Support Vector Regression is a Generalization of SVM into Regression problems. SVR’s are supervised learning algorithms which require a training dataset including the target variable to develop an algorithm which can be used to build a model. SVR’s are different from SVM(Classifiers) in the type of response variable. In Classification problem response variable is categorical whereas in Regression the response variable is continuous. In SVR we do numeric prediction rather than classifying the objects.

How to Build an SVR:

1. Collect Training dataset
2. Choose a Kernel and it’s parameters as well as any regularization we need
3. Form a correlation matrix
4. Train Machine Learning algorithm to get the co-efficient
5. Using the Co-efficient create the estimator

A Brief about Kernel: The term kernel is derived from a word that can be traced back to c. 1000 and originally meant a seed (contained within a fruit. It was first used in mathematics when it was defined for integral equations in which the kernel is known and the other function(s) unknown, but now it has several meanings in math. The machine learning term kernel trick was first used in 1998.

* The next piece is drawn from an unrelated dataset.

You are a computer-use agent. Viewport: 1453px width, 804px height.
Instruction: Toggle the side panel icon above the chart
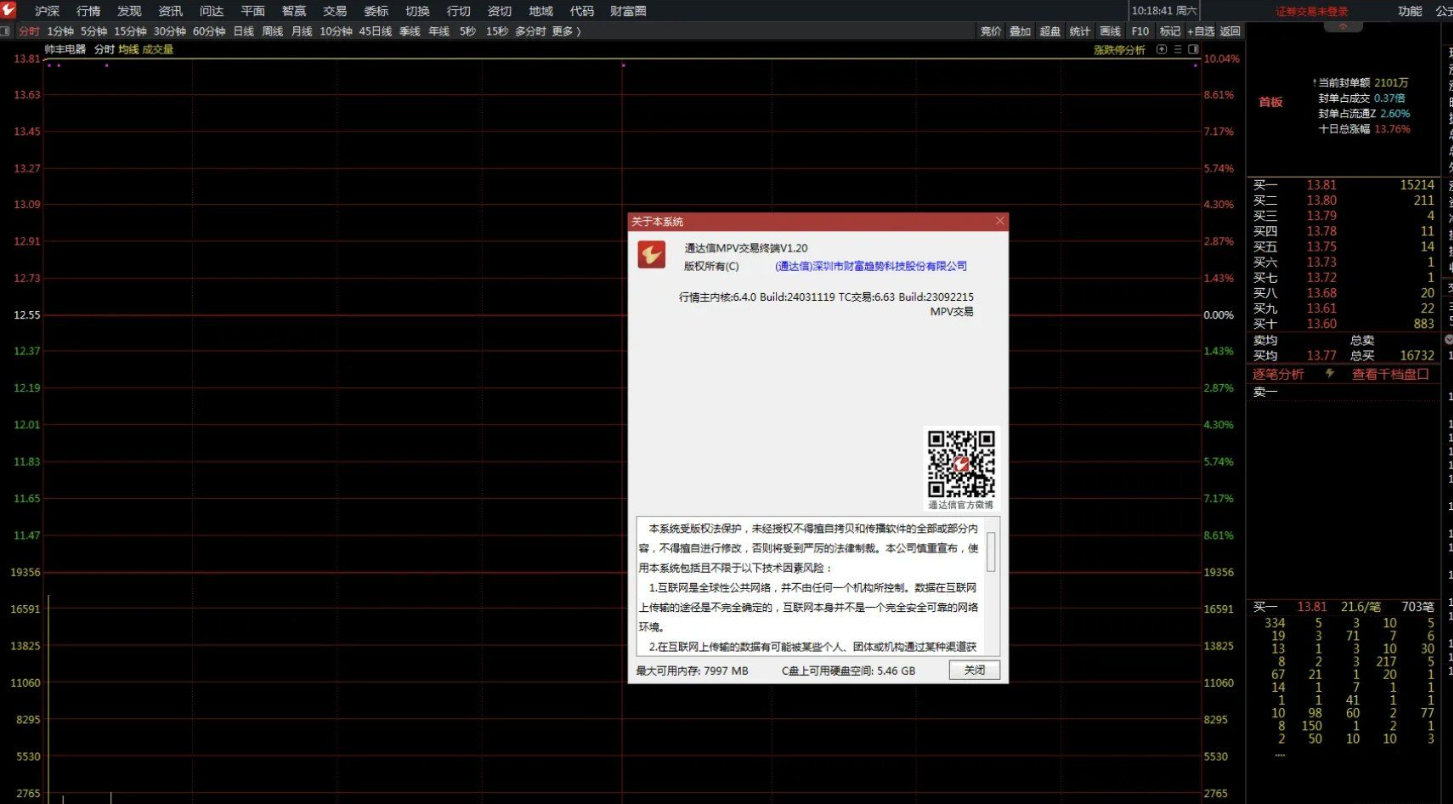point(1193,49)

A kernel is a similarity function. It is a function that we, as the domain expert provide to a machine learning algorithm. It takes two inputs and spits out how similar they are. Suppose your task is to learn to classify images. You have (image, label) pairs as training data. Consider the typical machine learning pipeline: you take your images, you compute features, you string the features for each image into a vector, and you feed these “feature vectors” and labels into a learning algorithm.

Data –> Features –> learning algorithm

Kernels offer an alternative. Instead of defining a slew of features, you define a single kernel function to compute similarity between images. You provide this kernel, together with the images and labels to the learning algorithm and outcome a classifier.